The Supreme Court sided with atheists on March 6 when it decided not to hear an appeal by a Florida city that sought to halt a lawsuit over a city-sponsored prayer vigil.
Conservative Justice Clarence Thomas objected to the court’s decision to deny the petition in City of Ocala, Florida v. Rojas, court file 22-278. The court majority didn’t explain why it denied the petition.
The refusal comes despite the fact that the high court has become increasingly protective in recent years of constitutionally based religious freedoms.
The case dates to 2014, when Ocala held a public vigil after drive-by shootings in which young children were injured. Community leaders suggested that a prayer vigil be conducted to promote public healing, and the local chief of police encouraged residents to attend.

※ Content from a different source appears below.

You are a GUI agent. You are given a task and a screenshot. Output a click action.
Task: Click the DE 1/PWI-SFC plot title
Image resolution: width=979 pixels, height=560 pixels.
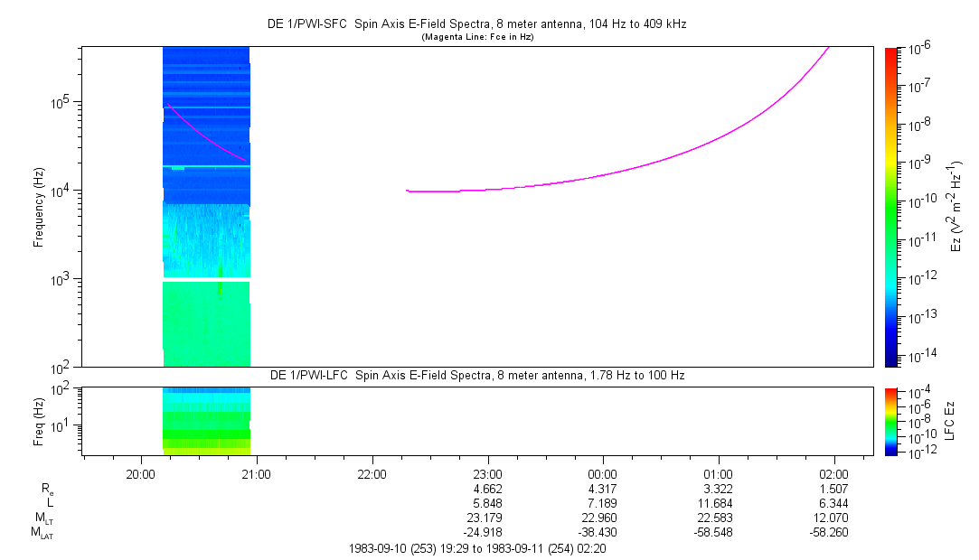480,24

Some local atheists, the respondents in the current appeal, attended the vigil and claimed that by organizing the event, the city had violated the so-called separation of church and state and the Constitution’s establishment clause, which prevents the government from establishing an official religion and expressing a preference for one religion over another.
The respondents said that the vigil featured religious elements that offended them and made them feel excluded.
“Uniformed police personnel preached Christianity in a revivalist style to hundreds of citizens assembled at its behest for an hour in the heart of town,” according to the respondents’ brief.
“The [respondents] were invited to attend by their own city officials and had an interest in being a part of the community and were concerned about crime. They attended but were unable to participate in any of the activity because it was all prayer.”
They sued in federal district court, which found that at least one of the respondents had what has been termed “offended observer” standing to bring the lawsuit. The court granted judgment against the city, holding the respondents had legal standing and that the vigil ran afoul of the establishment clause, according to Lemon v. Kurtzman (1971).
The 11th Circuit remanded the Ocala case to the district court to “give it an opportunity to apply ... the historical practices and understandings standard endorsed” in the new precedent, Kennedy v. Bremerton School District.
The city argued before the 11th Circuit that the case shouldn’t be allowed to proceed. The court ruled against the city, which lodged an appeal with the Supreme Court on Sept. 22, 2022.
The American Humanist Association (AHA), which represented the respondents, hailed the Supreme Court’s new ruling.
“Today’s decision to send Ocala back to the district court reinforces what the American Humanist Association has long fought for: government entities cannot coercively promote religious practices,” AHA President Sunil Panikkath said in a statement forwarded to The Epoch Times.
“As opponents to the separation of religion and government continue their anti-democratic agenda in their attempts to obliterate the line between church and state, our work defending that separation becomes ever more important to ensure the religious freedom of all Americans.”
The American Center for Law and Justice, a conservative nonprofit public interest law firm representing Ocala, said the case isn’t over yet.
“The case continues in trial court and we will continue to litigate,” a spokesman told The Epoch Times by email.
“Because standing based on mere offense is in significant tension with Article III and our precedents, I would have granted [the petition] to determine whether the courts below lacked jurisdiction,” Thomas wrote. Article III of the U.S. Constitution deals with the structure and powers of the federal judiciary.
Justice Neil Gorsuch filed a brief statement.
“This Court has never endorsed the notion that an ‘offended observer’ may bring an Establishment Clause claim,” he wrote.
But, because the case is still pending in the lower courts, there is no reason for the Supreme Court to intervene at this time, Gorsuch wrote, adding that the city retains the option of seeking relief from the high court again in the future.